--- Task to carry out ---
Report the count of lines in the entries below that contain "Open", and leave out everything else.

--- Given records ---
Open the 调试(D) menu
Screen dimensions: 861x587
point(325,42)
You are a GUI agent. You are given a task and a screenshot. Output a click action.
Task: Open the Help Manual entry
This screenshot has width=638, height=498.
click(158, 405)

==

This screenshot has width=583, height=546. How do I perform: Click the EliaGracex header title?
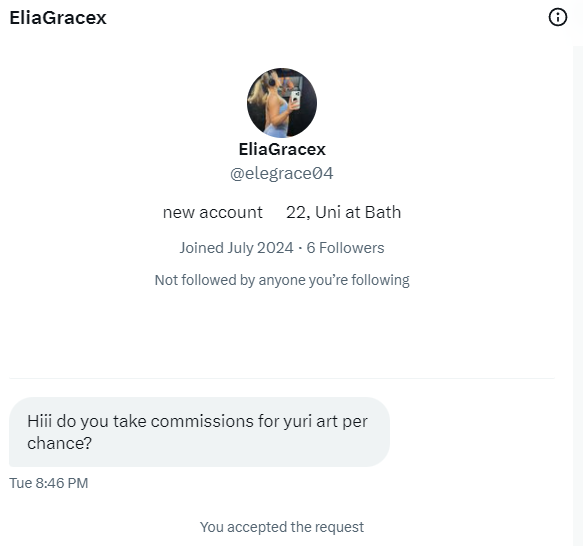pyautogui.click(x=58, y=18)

--- Task solution ---
2